> [Your goal]
Gather every line of the items below that contains the string "This".

---------- Extracted information

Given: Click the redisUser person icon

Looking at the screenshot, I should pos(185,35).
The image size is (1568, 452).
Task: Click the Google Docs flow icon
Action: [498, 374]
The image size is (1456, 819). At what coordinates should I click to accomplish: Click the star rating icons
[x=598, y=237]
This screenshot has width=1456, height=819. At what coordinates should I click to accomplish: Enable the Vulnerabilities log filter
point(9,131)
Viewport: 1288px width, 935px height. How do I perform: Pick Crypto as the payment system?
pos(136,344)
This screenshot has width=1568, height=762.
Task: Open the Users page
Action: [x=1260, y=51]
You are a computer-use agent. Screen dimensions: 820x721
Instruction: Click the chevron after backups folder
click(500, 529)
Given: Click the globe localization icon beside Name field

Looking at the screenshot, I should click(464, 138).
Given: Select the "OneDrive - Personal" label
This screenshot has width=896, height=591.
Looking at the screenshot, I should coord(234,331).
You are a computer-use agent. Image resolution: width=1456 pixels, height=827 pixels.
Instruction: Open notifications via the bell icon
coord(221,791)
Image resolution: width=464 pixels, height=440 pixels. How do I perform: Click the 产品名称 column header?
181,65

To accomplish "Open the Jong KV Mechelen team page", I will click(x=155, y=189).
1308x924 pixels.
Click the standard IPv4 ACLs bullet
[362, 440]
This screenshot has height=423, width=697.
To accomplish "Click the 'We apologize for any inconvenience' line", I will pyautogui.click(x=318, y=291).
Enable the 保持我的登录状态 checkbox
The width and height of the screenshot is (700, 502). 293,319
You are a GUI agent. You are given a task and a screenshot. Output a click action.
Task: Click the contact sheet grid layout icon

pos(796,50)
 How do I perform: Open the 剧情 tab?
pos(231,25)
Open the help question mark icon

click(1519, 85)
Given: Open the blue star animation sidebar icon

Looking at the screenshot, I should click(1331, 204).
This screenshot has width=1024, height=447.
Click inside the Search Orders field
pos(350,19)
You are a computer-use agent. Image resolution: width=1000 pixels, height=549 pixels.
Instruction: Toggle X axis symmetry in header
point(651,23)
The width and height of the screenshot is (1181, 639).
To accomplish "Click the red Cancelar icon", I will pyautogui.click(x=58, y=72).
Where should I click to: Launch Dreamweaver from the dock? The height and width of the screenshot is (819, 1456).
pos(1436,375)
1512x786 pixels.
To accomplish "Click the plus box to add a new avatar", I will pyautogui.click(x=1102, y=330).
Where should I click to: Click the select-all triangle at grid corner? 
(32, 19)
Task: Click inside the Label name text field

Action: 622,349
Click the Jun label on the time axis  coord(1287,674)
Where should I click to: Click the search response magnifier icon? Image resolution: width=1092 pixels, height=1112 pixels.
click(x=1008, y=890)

--------------------

> [Exercise solution]
This screenshot has width=1456, height=819. At what coordinates should I click to accomplish: Enable the Vulnerabilities log filter
This screenshot has width=1568, height=762.
This screenshot has width=896, height=591.
This screenshot has height=423, width=697.
This screenshot has width=1024, height=447.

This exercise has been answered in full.